Jova stood at the entrance of the closest tunnel. She looked amused. “Sorry. I hope that wasn’t alarming.”
“Not a problem,” said Scorio hoarsely, releasing his scaled form and sinking down. “I appreciate the assist.”
“The assist.” She smiled coldly. “Sure. Whatever.” And walked back into the darkness.
“Damn,” whispered Scorio. He couldn’t take his eyes off the dead fiend before him. It had never had a chance. The rock had dropped with terrible speed. That put Jova’s range at well over twenty yards.
He couldn’t wrap his mind around that kind of power.

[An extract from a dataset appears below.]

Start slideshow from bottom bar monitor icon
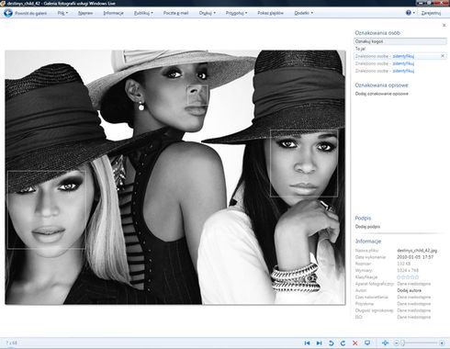This screenshot has height=349, width=450. tap(367, 343)
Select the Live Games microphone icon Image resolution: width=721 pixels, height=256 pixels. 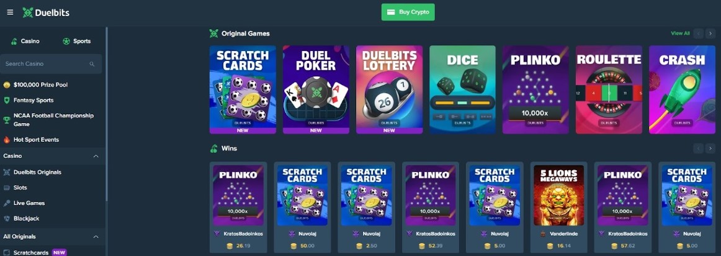click(6, 203)
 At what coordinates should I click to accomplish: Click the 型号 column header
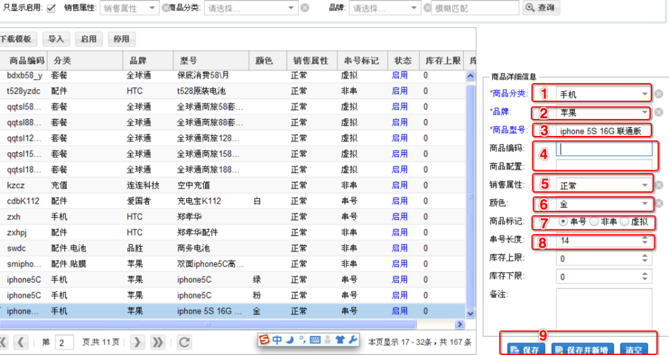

Evelyn would survive in a fight against Jova only by making her the focus of her immunity power. Simeon could appear next to her, but was her horror aura strong enough to drive him back? Could she shatter Dameon’s forcefield? Davelos would be able to approach her in mist form for as long as he held his breath, but the second he exhaled he’d be pulverized.
Scorio hung his head and grimaced.
Right now it was painfully obvious that he wasn’t on the same level as her. Not even close.

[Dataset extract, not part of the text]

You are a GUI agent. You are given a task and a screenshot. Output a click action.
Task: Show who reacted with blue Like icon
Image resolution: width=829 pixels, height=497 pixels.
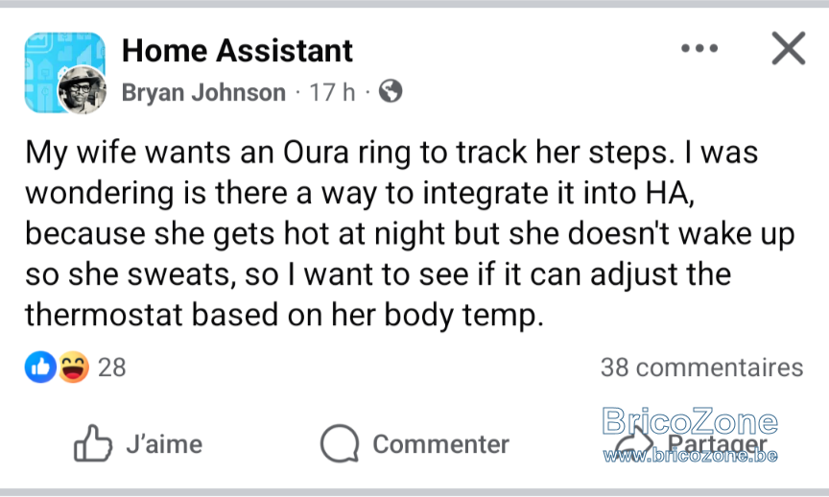(x=40, y=367)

But as soon as he made Flame Vault he’d manifest his own new ability.
Maybe that would put him on par. Maybe he’d get something as formidable as her mastery of all things stone.
Scorio sighed and dropped to his knees.
The only way to find out was to first heal his Heart. And given how long and torturous that route was going to be, there was no time to waste.
Chapter 40
Three weeks passed.
A new impatience surged within Scorio, making it hard for him to focus, to buckle down and just meditate and let his Heart heal. Ironically, he’d been able to go endless months doing nothing but backbreaking labor without complaint; he’d managed to simply stop thinking, stop hoping, and lose himself in the endless pain of the moment.
But now that he was descending into the Chasm? Now that he felt himself part of his old crew once more, keeping the same hours, dining with them, a Tomb Spark in truth where most of them were just Emberlings?
Now the passage of time grated upon him.
His Heart became his enemy.
Each day he studied it, the fractures and cracks he’d so carelessly inflicted upon its gleaming black body, and willed them to close faster.
It was almost worse that he saw some minor progress. The five months of not Igniting at all had allowed some minor healing to take place, but the channeling of Bronze every day did wonders. The deepest cracks narrowed. Some of the holes and pitted marks grew more shallow.